Fac- Re(CO)3Cl complexes of [2-(4-R-1 H -1,2,3-Triazol-1-yl) methyl]pyridine inverse "click" ligands: A systematic synthetic, spectroscopic, and computational study

Abstract

A series of electronically tuned fac-Re(CO)3Cl inverse pyridyl-1,2,3-triazole complexes have been synthesized in good to excellent yields (72-95%) by refluxing methanol solutions of [Re(CO)5Cl] and the substituted [2-(4-R-1H-1,2,3-triazol-1-yl)methyl]pyridine ligands (py(CH2)tri-R). The resulting rhenium(I) complexes were characterized by elemental analysis, HR-ESI-MS and IR and 1H and 13C NMR spectroscopy. Additionally, the molecular structures of three of the complexes were confirmed using X-ray crystallography.
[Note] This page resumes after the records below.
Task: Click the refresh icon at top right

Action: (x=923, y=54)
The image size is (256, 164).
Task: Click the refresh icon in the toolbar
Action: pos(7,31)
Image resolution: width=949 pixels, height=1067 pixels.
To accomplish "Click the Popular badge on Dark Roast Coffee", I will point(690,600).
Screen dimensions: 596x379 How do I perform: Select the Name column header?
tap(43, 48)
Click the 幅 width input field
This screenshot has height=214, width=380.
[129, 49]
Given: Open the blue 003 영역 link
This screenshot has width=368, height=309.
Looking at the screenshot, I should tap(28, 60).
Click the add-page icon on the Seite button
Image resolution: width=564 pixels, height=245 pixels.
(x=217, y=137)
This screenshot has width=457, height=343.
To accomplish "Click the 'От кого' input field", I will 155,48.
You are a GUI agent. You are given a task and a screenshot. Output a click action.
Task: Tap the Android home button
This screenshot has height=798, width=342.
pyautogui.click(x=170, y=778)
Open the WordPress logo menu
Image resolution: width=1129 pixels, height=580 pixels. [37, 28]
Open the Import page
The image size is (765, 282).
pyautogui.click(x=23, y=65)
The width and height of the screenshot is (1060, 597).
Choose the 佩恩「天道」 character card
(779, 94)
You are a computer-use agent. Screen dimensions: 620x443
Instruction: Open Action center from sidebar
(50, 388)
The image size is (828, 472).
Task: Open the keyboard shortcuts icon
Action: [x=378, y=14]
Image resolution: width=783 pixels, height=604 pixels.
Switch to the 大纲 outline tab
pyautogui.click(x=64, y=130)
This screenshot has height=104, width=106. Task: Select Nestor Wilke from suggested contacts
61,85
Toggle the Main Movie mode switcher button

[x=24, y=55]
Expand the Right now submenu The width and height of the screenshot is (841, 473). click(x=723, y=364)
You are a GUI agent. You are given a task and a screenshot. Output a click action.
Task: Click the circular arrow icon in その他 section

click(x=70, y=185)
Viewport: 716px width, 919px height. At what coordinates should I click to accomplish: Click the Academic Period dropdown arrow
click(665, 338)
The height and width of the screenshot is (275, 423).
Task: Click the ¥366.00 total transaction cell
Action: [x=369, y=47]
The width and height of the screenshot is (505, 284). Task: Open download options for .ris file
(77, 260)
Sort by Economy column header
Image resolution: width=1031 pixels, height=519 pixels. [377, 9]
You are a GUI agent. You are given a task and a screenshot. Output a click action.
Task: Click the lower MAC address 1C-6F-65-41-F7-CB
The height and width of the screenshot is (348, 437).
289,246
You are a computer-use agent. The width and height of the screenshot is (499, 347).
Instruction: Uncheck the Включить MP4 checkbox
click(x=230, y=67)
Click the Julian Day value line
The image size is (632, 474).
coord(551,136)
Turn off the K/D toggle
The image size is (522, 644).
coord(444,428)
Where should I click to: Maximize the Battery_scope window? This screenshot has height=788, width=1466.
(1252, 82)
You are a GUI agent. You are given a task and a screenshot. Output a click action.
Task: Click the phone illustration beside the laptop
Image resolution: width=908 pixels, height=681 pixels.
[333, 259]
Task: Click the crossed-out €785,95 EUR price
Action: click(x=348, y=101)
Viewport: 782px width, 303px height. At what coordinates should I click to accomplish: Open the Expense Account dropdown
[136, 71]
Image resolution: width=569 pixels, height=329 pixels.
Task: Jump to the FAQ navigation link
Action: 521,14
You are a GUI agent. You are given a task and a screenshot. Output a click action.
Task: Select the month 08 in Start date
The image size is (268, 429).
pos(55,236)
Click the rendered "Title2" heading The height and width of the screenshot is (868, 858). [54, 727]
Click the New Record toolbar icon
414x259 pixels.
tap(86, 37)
The electronic properties of this series of fac-[(py(CH2)tri-R)Re(CO)3Cl] complexes were examined using UV-vis, Raman, and emission spectroscopy and cyclic voltammetry techniques. The complexes exhibit intense absorptions in the UV region, which were modeled using time-dependent density functional theory (TD-DFT). The calculations suggest that the lower energy part of the absorption band is MLCT in nature and additional higher energy π-π* transitions are present. The electronic spectra are nearly identical for all except where R = 4-nitrophenyl, suggesting that the 1,2,3-triazolyl unit acts as an electronic insulator. The TD-DFT calculations suggest that the lowest energy MLCT transition is polarized to the pyridine moiety for all complexes except the nitro-substituted one. With R = 4-nitrophenyl the MLCT is directed to an acceptor MO polarized to the triazole-R moiety. This finding is supported by resonance Raman studies that show enhancement of modes associated with the triazole-R group. The complexes are weakly emissive at room temperature with quantum yields <10-3 and correspondingly short excited-state lifetimes (τ < 20 ns). The electrochemistry of the complexes is defined by quasi-reversible Re oxidation and irreversible triazole-based ligand reduction processes. The nitro-substituted complexes show additional nitrobenzene-type reduction features. Consistent with the spectroscopic data, the positions of the oxidation and reduction processes are essentially unaffected by the electronic nature of the 2-(4-R-1H-1,2,3-triazol-1-yl)pyridine substituent. © 2013 American Chemical Society.